Embedded code would handle this sort of thing by interrupting anyway
and trying to clear the mess up afterward - if the limit switch does not
appear after some elapsed time, while you are moving the 100 ton mass,
you should abort and alarm, regardless of anything else...
And if the limit switch sits on a LAN device, the OS timeouts could be
wholly inappropriate...

- Hendrik

 

[Paul Rubin]

It could be made to work I'm sure by getting the interpreter to check
for timeouts every few hundred bytecodes (like it does for thread
switching).

Is there some reason not to use sigalarm for this?

 

[Klaas]

Is there some reason not to use sigalarm for this?

* doesn't work with threads
* requires global state/handler
* cross-platform?

-Mike

 

[Nick Craig-Wood]

Don't the bytecodes call underlying OS functions? - so is there not a case
where a particular bytecode could block, or all they all protected by
time outs?

I beleive the convention is when calling an OS function which might
block the global interpreter lock is dropped, thus allowing other
python bytecode to run.

Embedded code would handle this sort of thing by interrupting
anyway and trying to clear the mess up afterward - if the limit
switch does not appear after some elapsed time, while you are
moving the 100 ton mass, you should abort and alarm, regardless of
anything else... And if the limit switch sits on a LAN device, the
OS timeouts could be wholly inappropriate...

Well, yes there are different levels of potential reliability with
different implementation strategies for each!

 

[Hendrik van Rooyen]

Well, yes there are different levels of potential reliability with
different implementation strategies for each!

Gadzooks! Foiled again by the horses for courses argument.

; - )

- Hendrik

 

[Diez B. Roggisch]

I beleive the convention is when calling an OS function which might
block the global interpreter lock is dropped, thus allowing other
python bytecode to run.

So what?
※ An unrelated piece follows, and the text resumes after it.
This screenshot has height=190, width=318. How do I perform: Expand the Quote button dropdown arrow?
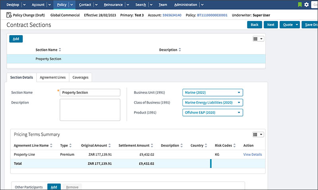pos(297,25)
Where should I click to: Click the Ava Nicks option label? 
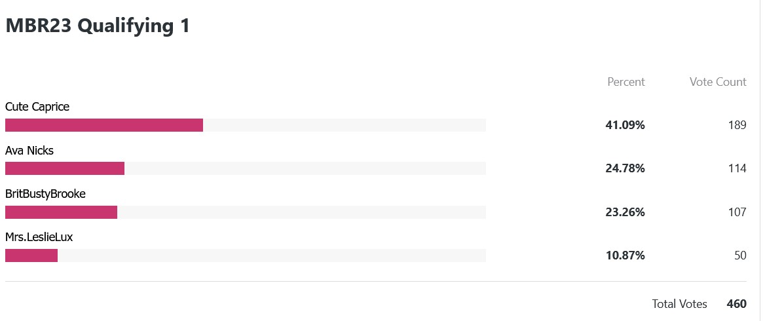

That doesn't help you, as you are single-threaded here. The
released lock won't prevent the called C-code from taking as long as it
wants. |And there is nothing you can do about that.

Diez

 

[Nick Craig-Wood]

Gadzooks! Foiled again by the horses for courses argument.

; - )

;-)

I'd like there to be something which works well enough for day to day
use. Ie doesn't ever wreck the internals of python. It could have
some caveats like "may not timeout during C functions which haven't
released the GIL" and that would still make it very useable.

 

[Nick Craig-Wood]

So what? That doesn't help you, as you are single-threaded here. The
released lock won't prevent the called C-code from taking as long as it
wants. |And there is nothing you can do about that.

I'm assuming that the timeout function is running in a thread...

 

[John Nagle]

Nick Craig-Wood wrote:



Cross platform isn't the issue here - reliability though is. To put it
simple: can't be done that way. You could of course add a timer to the
python bytecode core, that would "jump back" to a stored savepoint or
something like that.

Early versions of Scheme had a neat solution to this problem.
You could run a function with a limited amount of "fuel". When the
"fuel" ran out, the call returned with a closure. You could
run the closure again and pick up from where the function had been
interrupted, or just discard the closure.

So there's conceptually a clean way to do this. It's probably
not worth having in Python, but there is an approach that will work.

LISP-type systems tend to be more suitable for this sort of thing.
Traditionally, LISP had the concept of a "break", where
execution could stop and the programmer (never the end user) could
interact with the computation in progress.

John Nagle

 

[Hendrik van Rooyen]

I'd like there to be something which works well enough for day to day
use. Ie doesn't ever wreck the internals of python. It could have
some caveats like "may not timeout during C functions which haven't
released the GIL" and that would still make it very useable.

I second this (or third or whatever if my post is slow).
It is tremendously useful to start something and to be told it has timed
out by a call, rather than to have to unblock the i/o yourself and
to "busy-loop" to see if its successful. And from what I can see
the select functionality is not much different from busy looping...

- Hendrik